• **TASK TO COMPLETE**
Print exactly the lines from the one that contains "[Facebook] (172, 1864)" through the last line of the material, both included, and leave out all pictures.

<<<<

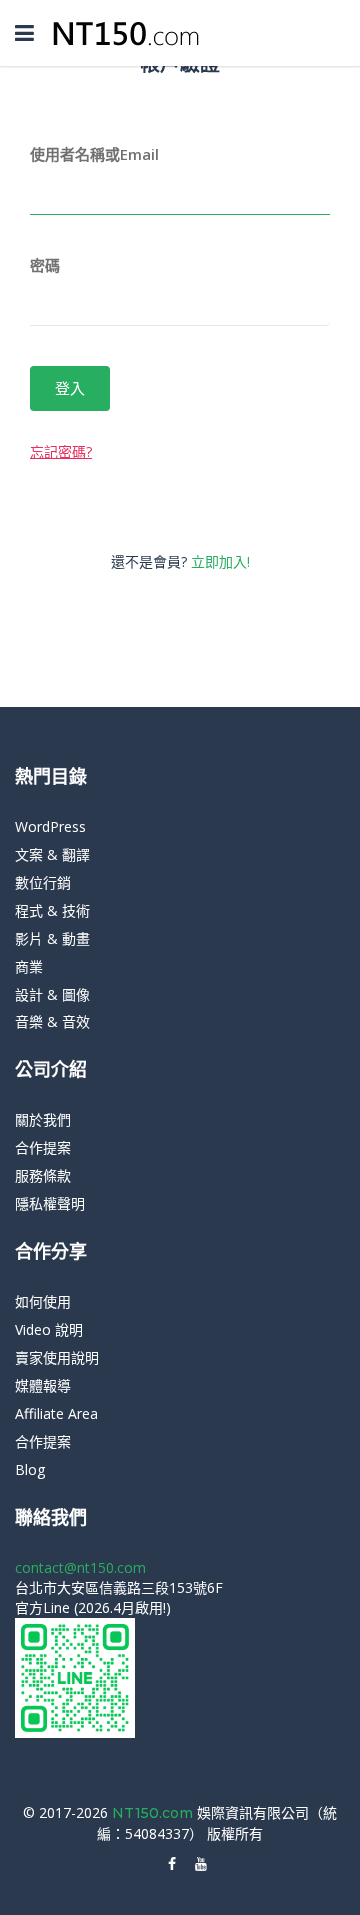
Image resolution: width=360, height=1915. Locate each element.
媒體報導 (43, 1385)
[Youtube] (201, 1864)
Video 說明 (49, 1329)
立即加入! (220, 561)
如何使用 (43, 1301)
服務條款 (43, 1175)
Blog (30, 1469)
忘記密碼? (61, 451)
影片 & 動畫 (52, 938)
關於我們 (43, 1119)
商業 (29, 966)
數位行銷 (43, 882)
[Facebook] (172, 1864)
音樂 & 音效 (52, 1021)
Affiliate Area (56, 1413)
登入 (70, 388)
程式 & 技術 (52, 910)
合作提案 (43, 1147)
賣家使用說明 (57, 1357)
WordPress (50, 826)
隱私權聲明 (50, 1203)
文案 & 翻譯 (52, 854)
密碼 (45, 265)
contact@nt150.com (80, 1567)
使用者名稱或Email (94, 154)
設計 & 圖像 (52, 994)
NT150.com (154, 1813)
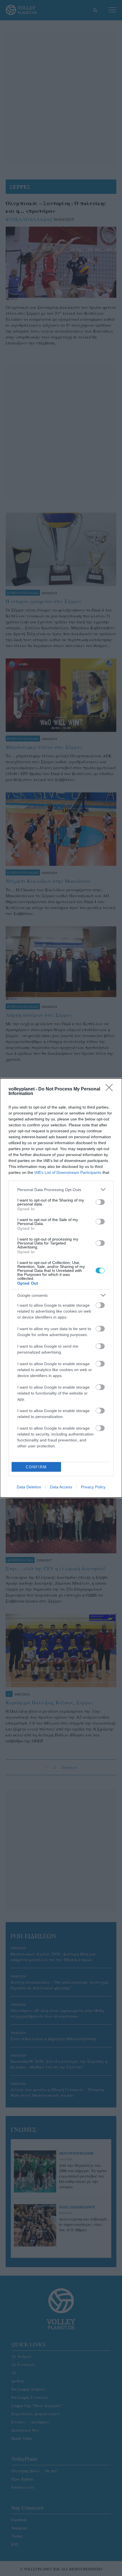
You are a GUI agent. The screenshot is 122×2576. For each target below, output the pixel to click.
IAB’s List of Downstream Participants (67, 1172)
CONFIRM (36, 1467)
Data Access (61, 1487)
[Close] (111, 1089)
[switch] (100, 1202)
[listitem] (61, 1189)
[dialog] (61, 1288)
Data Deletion (29, 1487)
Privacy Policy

>>>>

• **SOLVED EXERCISE**
[Facebook] (172, 1864)
音樂 & 音效 (52, 1021)
Affiliate Area (56, 1413)
登入 (70, 388)
程式 & 技術 (52, 910)
合作提案 (43, 1147)
賣家使用說明 (57, 1357)
WordPress (50, 826)
隱私權聲明 (50, 1203)
文案 & 翻譯 (52, 854)
密碼 (45, 265)
contact@nt150.com (80, 1567)
使用者名稱或Email (94, 154)
設計 & 圖像 (52, 994)
NT150.com (154, 1813)
You are a GUI agent. The screenshot is 122×2576. For each target below, output the pixel to click.
IAB’s List of Downstream Participants (67, 1172)
CONFIRM (36, 1467)
Data Access (61, 1487)
[Close] (111, 1089)
[switch] (100, 1202)
[listitem] (61, 1189)
[dialog] (61, 1288)
Data Deletion (29, 1487)
Privacy Policy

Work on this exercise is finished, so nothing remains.